● DO THIS
Pull out the lines of the listing starting at the one containing "Screen dimensions: 1600x910" and ending at the one containing "pos(696,286)", both included, and copy them word for word. Leave the pictures out.

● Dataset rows
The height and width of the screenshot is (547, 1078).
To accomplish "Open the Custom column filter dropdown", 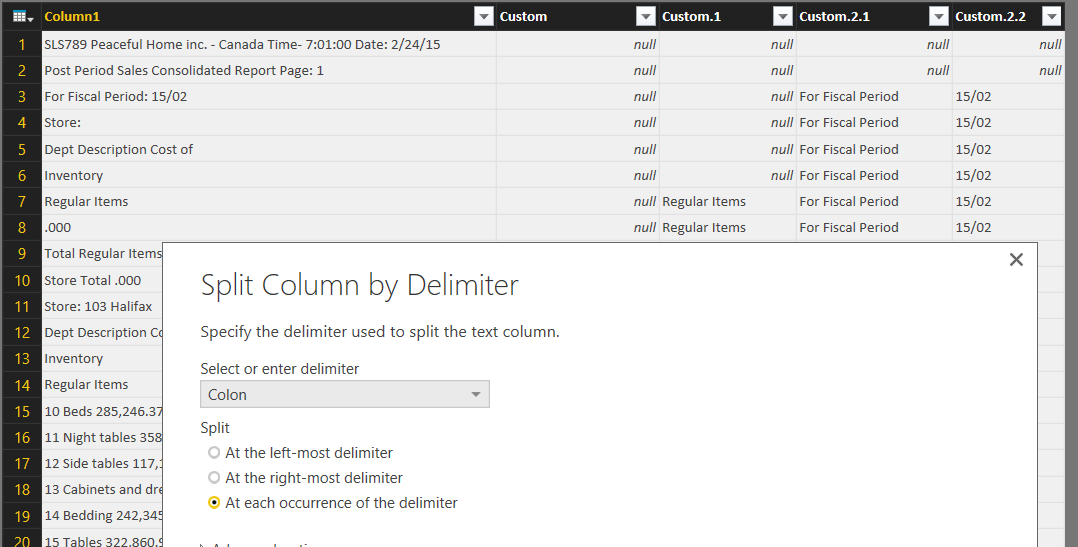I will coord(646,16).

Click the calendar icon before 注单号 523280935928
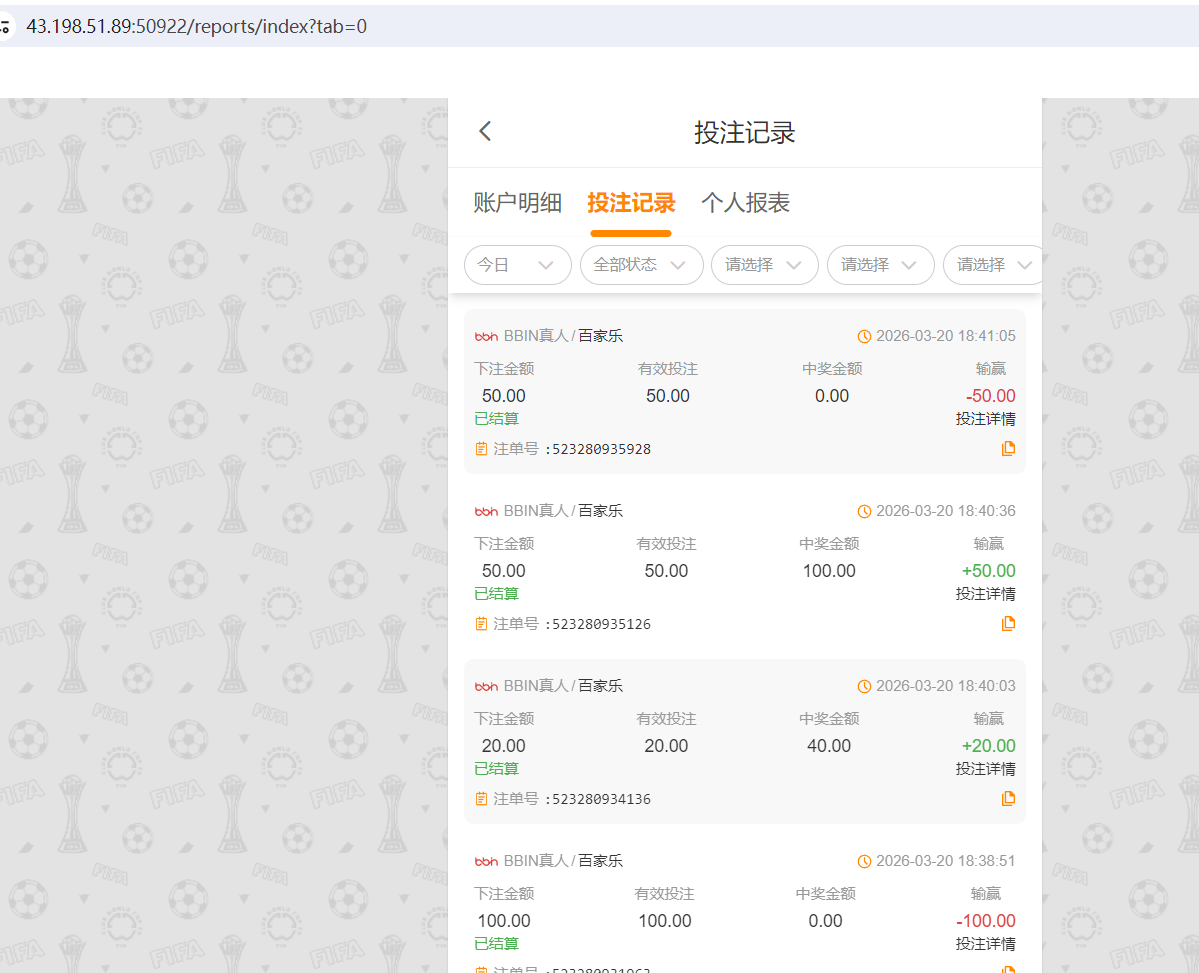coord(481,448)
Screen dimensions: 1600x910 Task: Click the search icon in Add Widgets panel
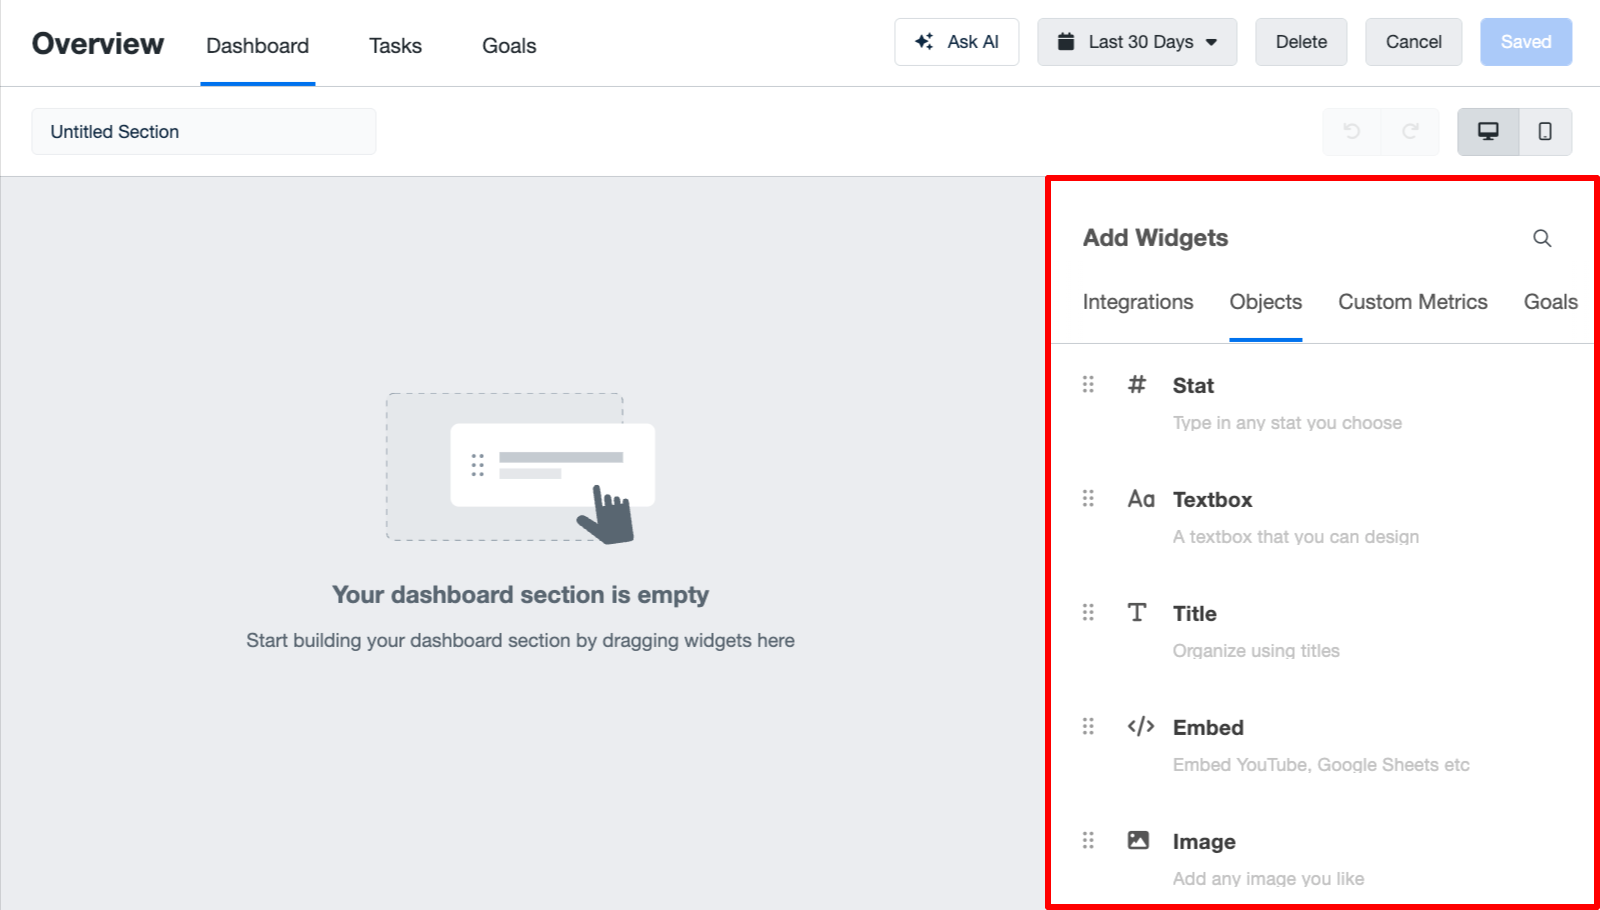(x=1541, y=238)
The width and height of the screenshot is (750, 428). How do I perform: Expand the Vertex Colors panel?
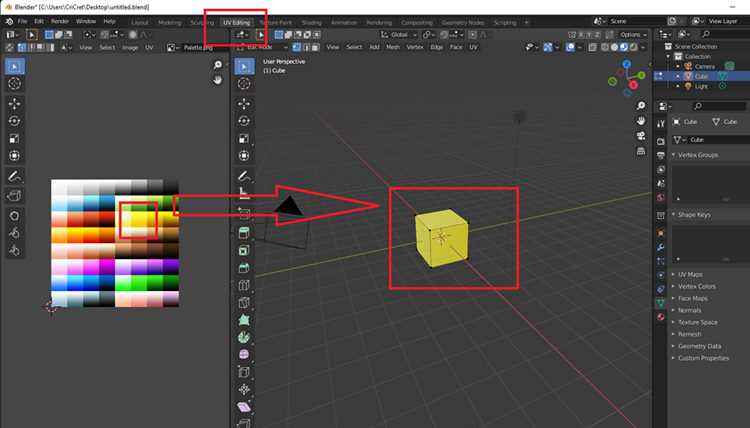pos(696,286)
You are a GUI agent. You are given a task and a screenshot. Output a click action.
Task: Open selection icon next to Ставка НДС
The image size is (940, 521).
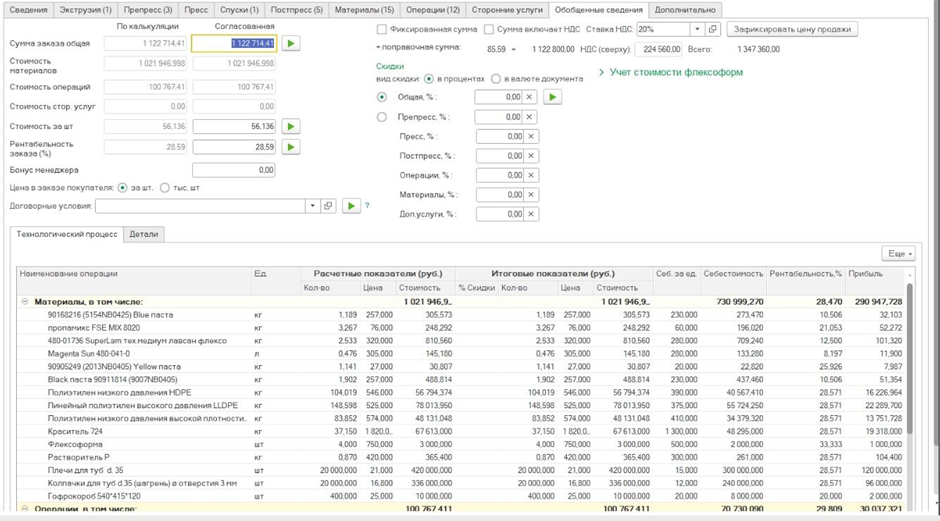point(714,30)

● OUTPUT
Screen dimensions: 1600x910 Task: Click the search icon in Add Widgets panel
(x=1541, y=238)
The width and height of the screenshot is (750, 428). How do I perform: Expand the Vertex Colors panel?
pos(696,286)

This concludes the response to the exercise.